Brasil: os 100 primeiros dias de Lulaausteridade para
os pobres, reduções de impostos para os ricos
Por Rafael Azul
13 Octubre 2003
Desde que assumiu há 107 dias, o presidente brasileiro
Luis Inácio da Silva (Lula) tem posto em prática
uma política de austeridade de interesse dos bancos internacionais,
em muitos casos ultrapassando seu predecessor Fernando Henrique
Cardoso.
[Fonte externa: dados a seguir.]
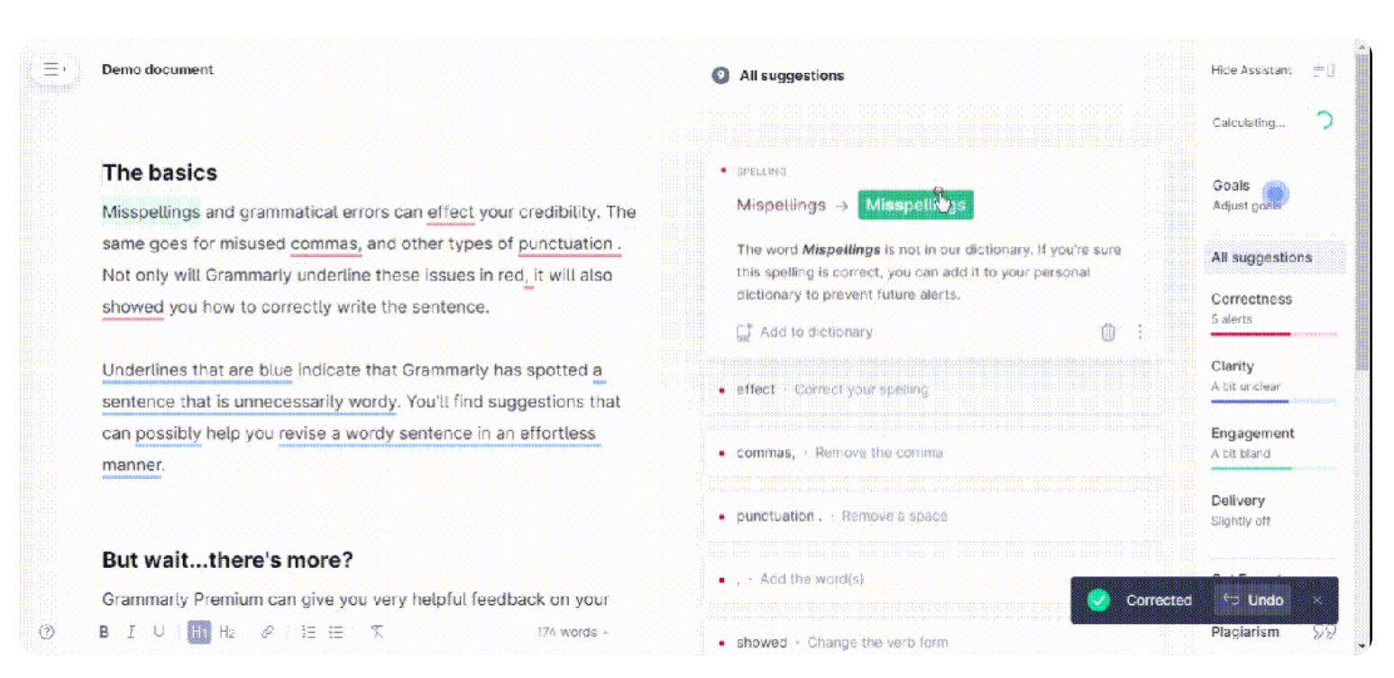
Task: Create a numbered list
Action: coord(308,633)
Além de incentivar introdução de
leis que colocariam o Banco Central fora do controle do governo
e dos eleitores nacionais, ele realizou cortes nas despesas públicas
e aumentou as taxas de juros, reduzindo as possibilidades de criar
empregos e prover os serviços sociais.
Ele agora planeja reformar o sistema estatal de pensões.
Em 17 de abril, Lula obteve o consentimento de 27 governadores
do país em apoio de um sistema que ampliará a idade
de aposentadoria e reduzirá os direitos dos funcionários
públicos. "Todos estamos no mesmo barco", declarou
Lula, referindo-se ao déficit no sistema de pensões.
Os novos aposentados teriam seus benefícios restringidos
e taxados.
Enquanto os pensionistas veriam seus benefícios reduzidos,
uma outra proposta baixaria as taxas das poupanças. Lula
e seus assessores fizeram ressurgir as velhas teorias preconizadoras
de que um aumento de disponibilidades para investimento, através
da redução de taxas, elevará a produtividade"
e "que assegura que a ajuda governamental às grandes
empresas, na forma de empréstimos e reduções
de impostos, em última análise beneficiará
os oprimidos, idéias de que foram pioneiros Ronald Reagan
e Margaret Thatcher.
Alega-se que a redução de impostos, particularmente
para os grandes negócios e os ricos, implicará no
crescimento para a economia capitalista brasileira e eventualmente
no aumento de empregos para os pobres.
No decorrer da campanha eleitoral do último outono,
Lula baseou sua campanha em vago programa nacionalista e econômico,
prometendo vigorosas medidas para criar um milhão de empregos
e enfrentar as desigualdades econômico-sociais no país.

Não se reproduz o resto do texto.